Saved entries
Segment Open

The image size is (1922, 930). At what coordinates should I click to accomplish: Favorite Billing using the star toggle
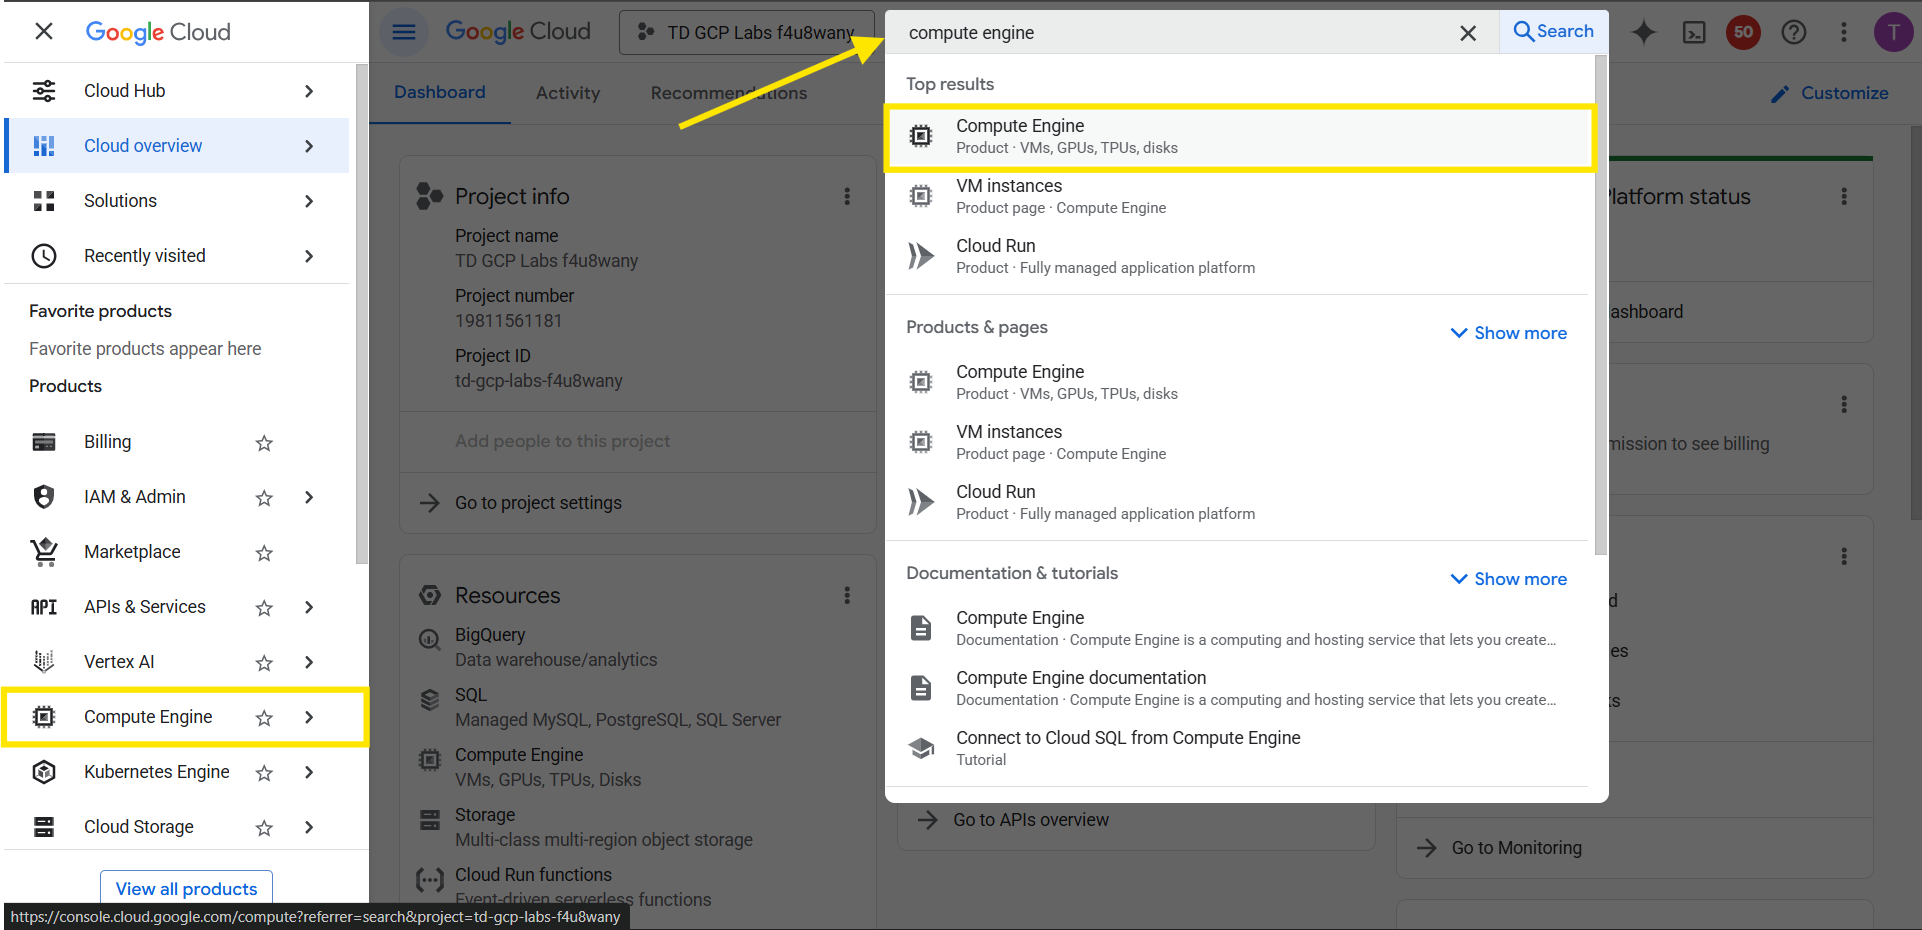(264, 443)
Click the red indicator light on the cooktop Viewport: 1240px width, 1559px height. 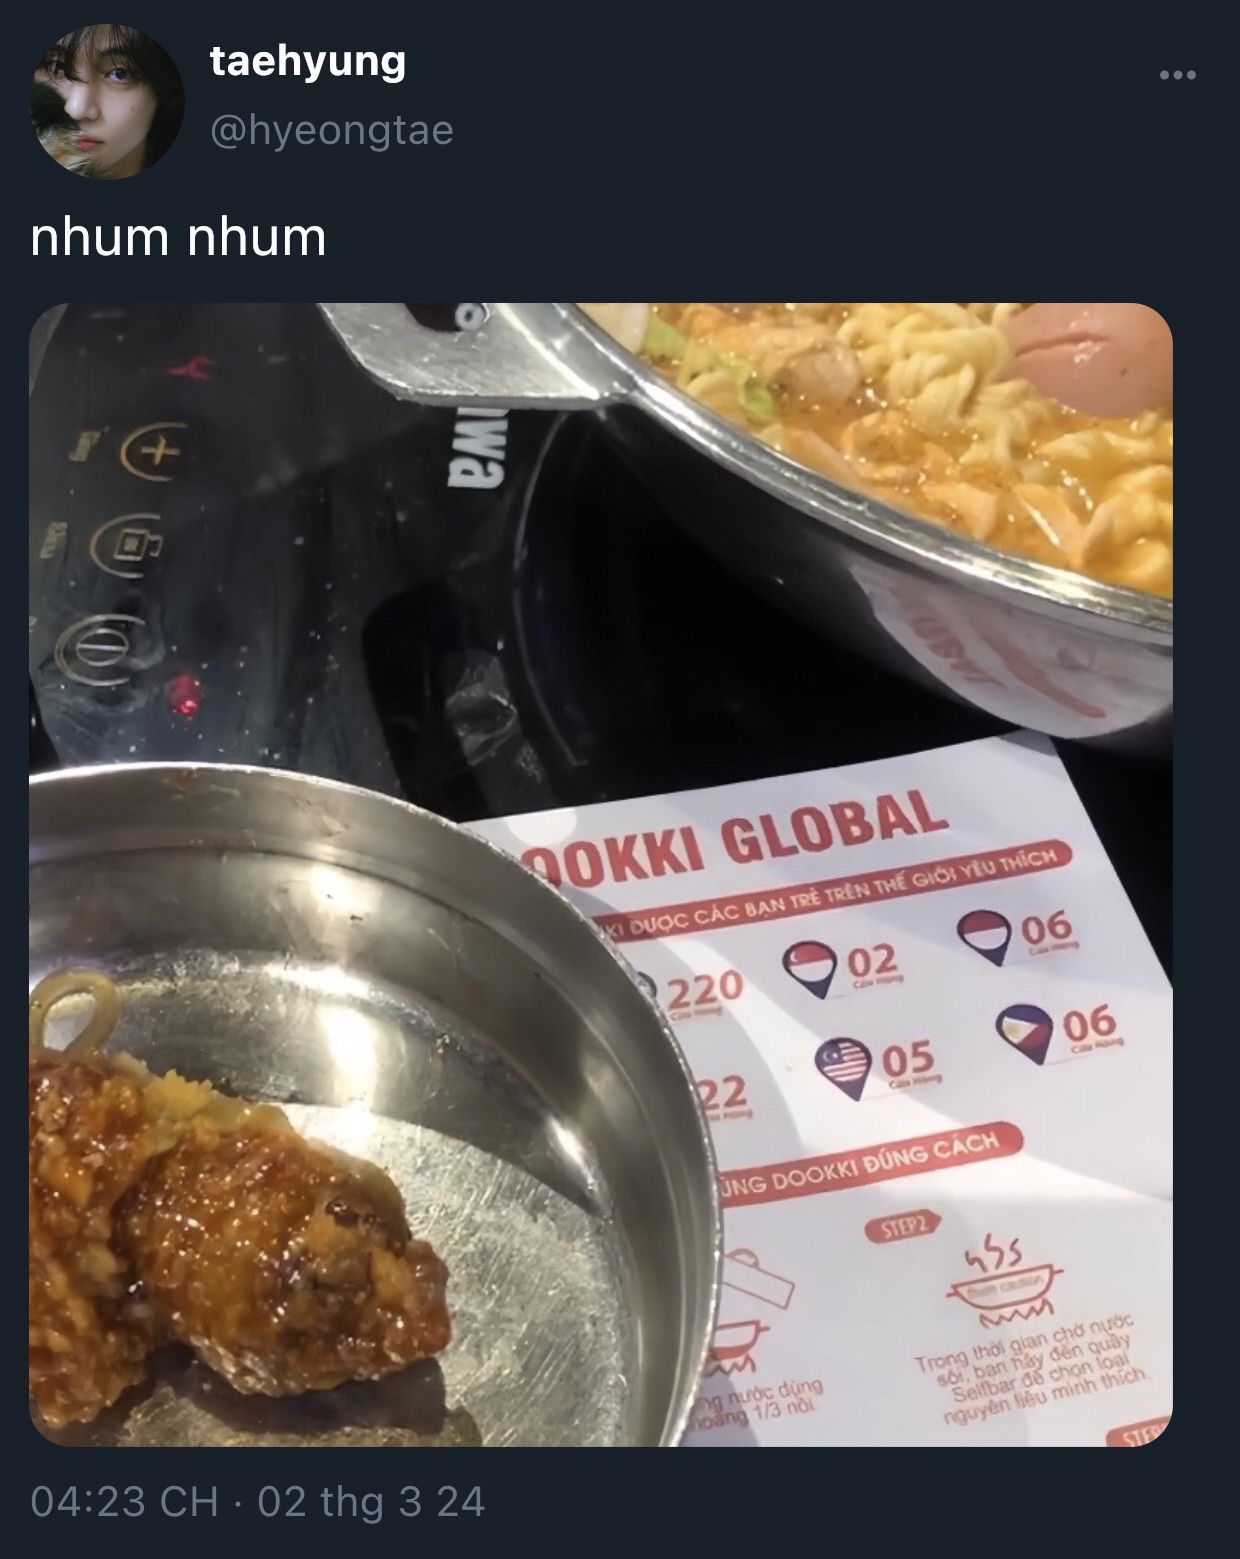[x=185, y=690]
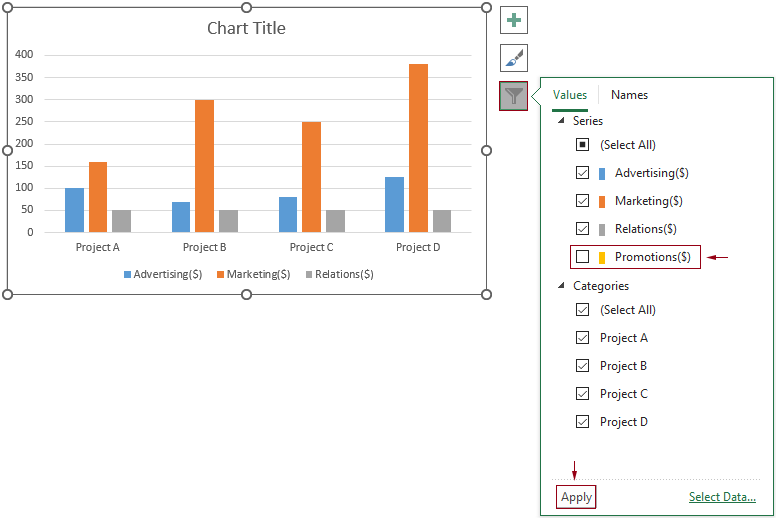The image size is (776, 518).
Task: Click the Apply button
Action: [577, 497]
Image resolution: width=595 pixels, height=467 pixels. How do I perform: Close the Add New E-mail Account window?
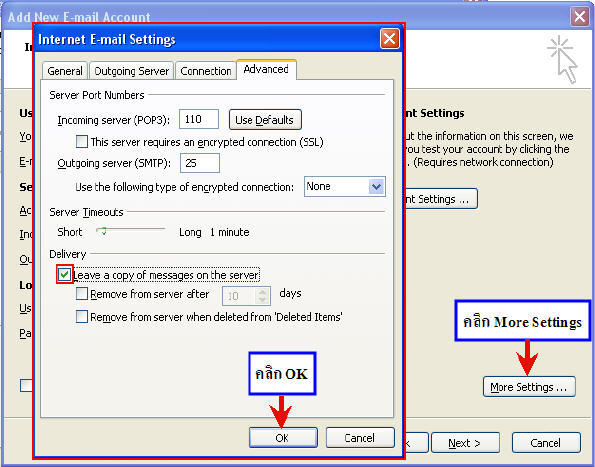pyautogui.click(x=580, y=17)
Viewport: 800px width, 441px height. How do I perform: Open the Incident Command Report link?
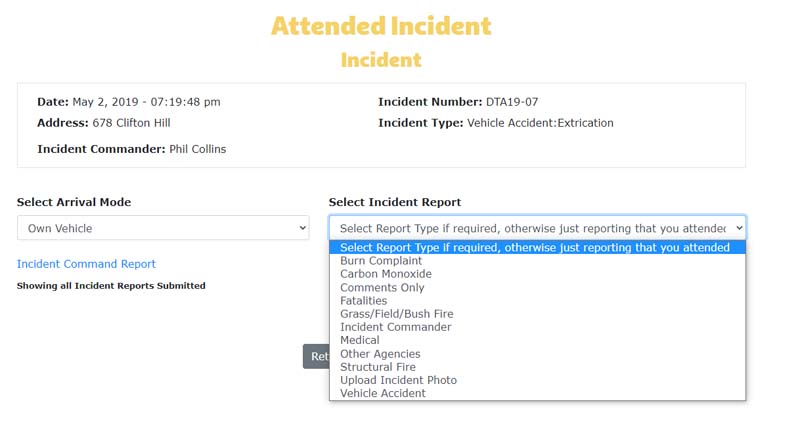(86, 264)
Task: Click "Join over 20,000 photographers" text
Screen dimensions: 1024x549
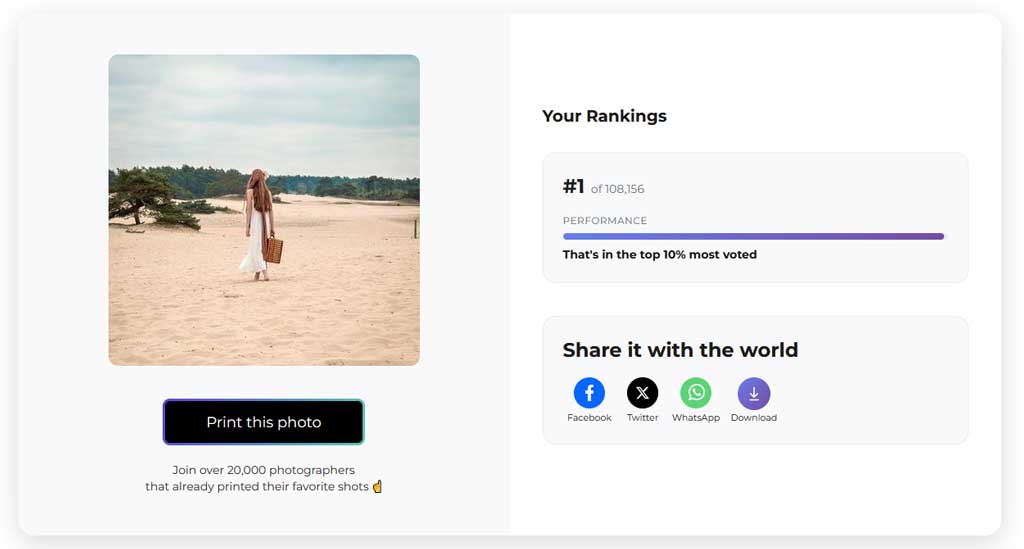Action: click(x=264, y=470)
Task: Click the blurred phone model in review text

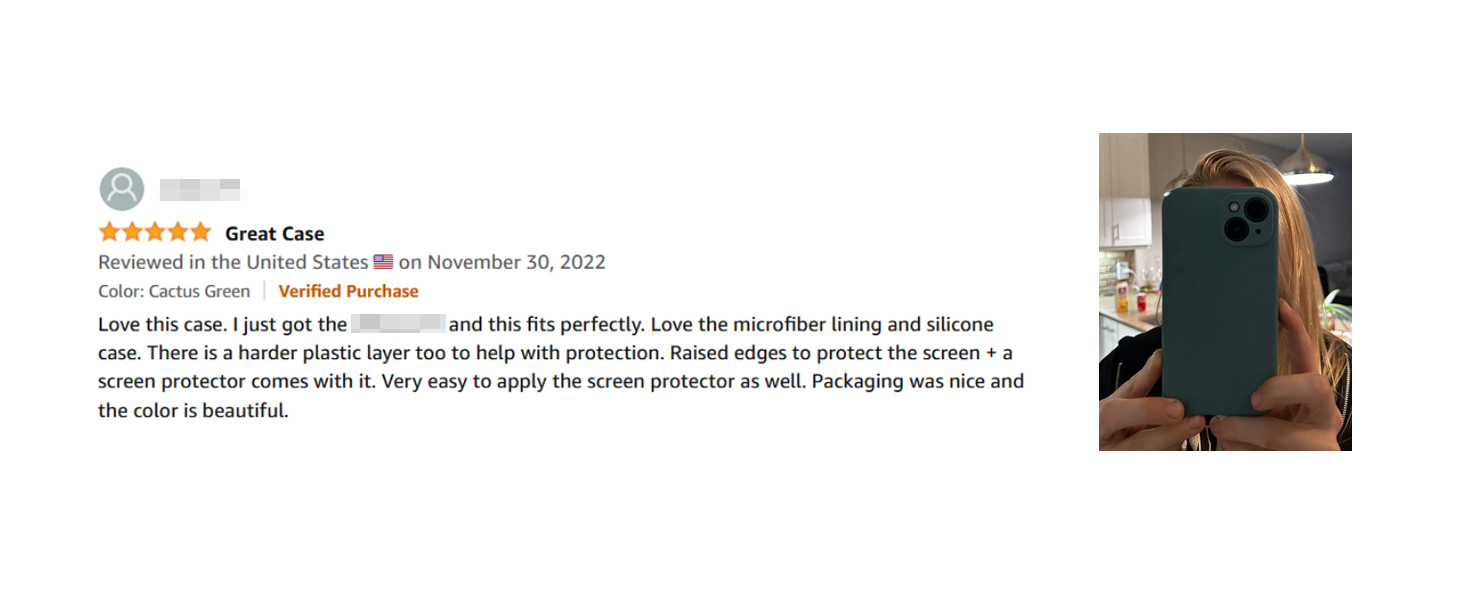Action: [398, 324]
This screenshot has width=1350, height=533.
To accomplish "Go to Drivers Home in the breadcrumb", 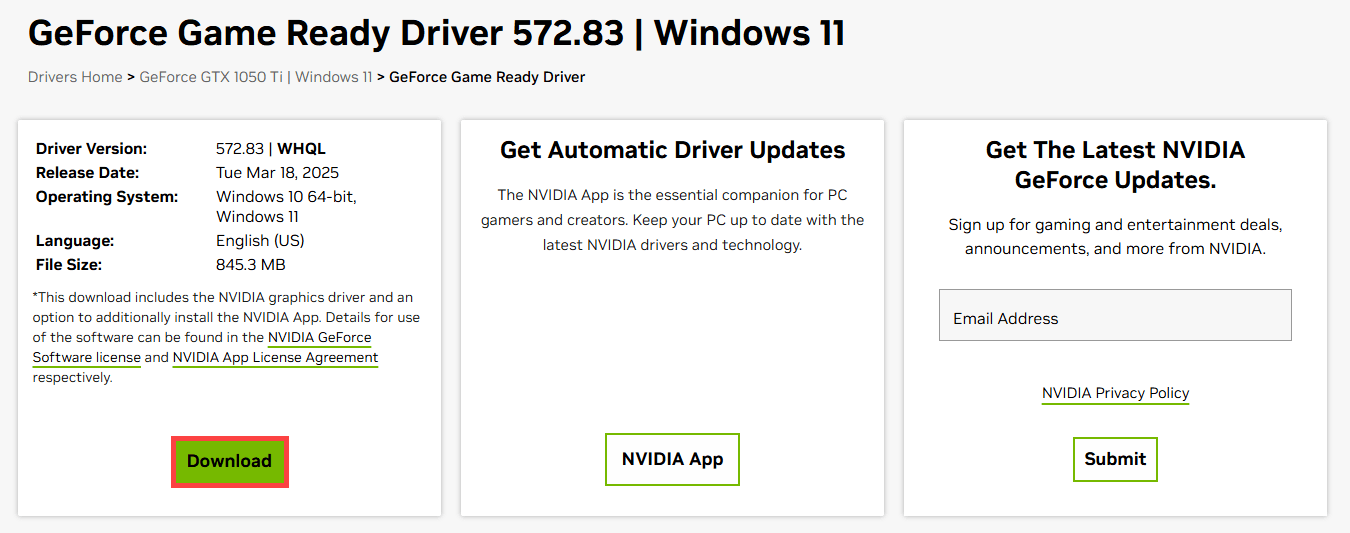I will pos(75,77).
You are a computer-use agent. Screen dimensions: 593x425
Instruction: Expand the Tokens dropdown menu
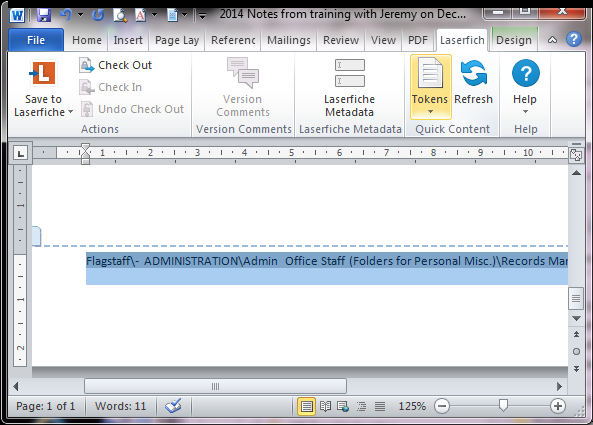pos(430,112)
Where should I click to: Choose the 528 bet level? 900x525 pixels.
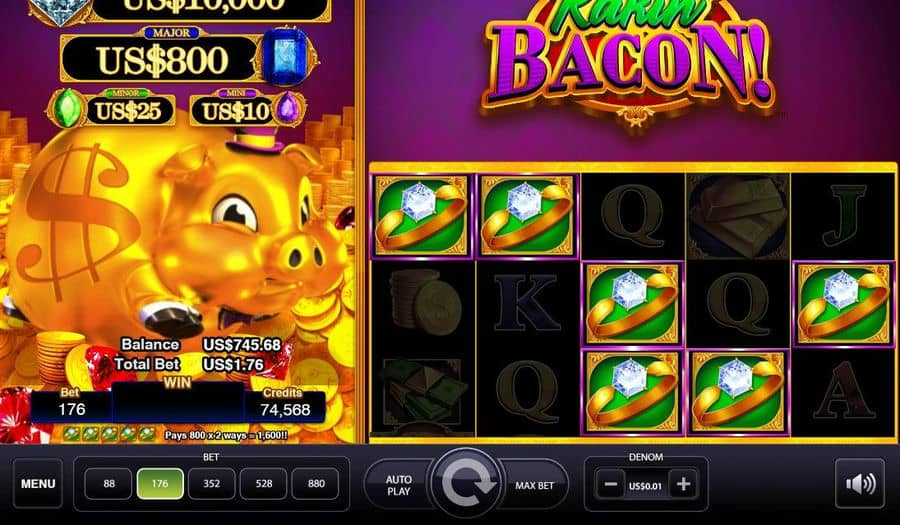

Segment Closed

Task directions:
Please print the lines from the one holding "Instruction: Expand the Tokens dropdown menu" through the end of the records above, unchanged and with the pictures left out.

Result for this exercise:
Instruction: Expand the Tokens dropdown menu
pos(430,112)
Where should I click to: Choose the 528 bet level? 900x525 pixels.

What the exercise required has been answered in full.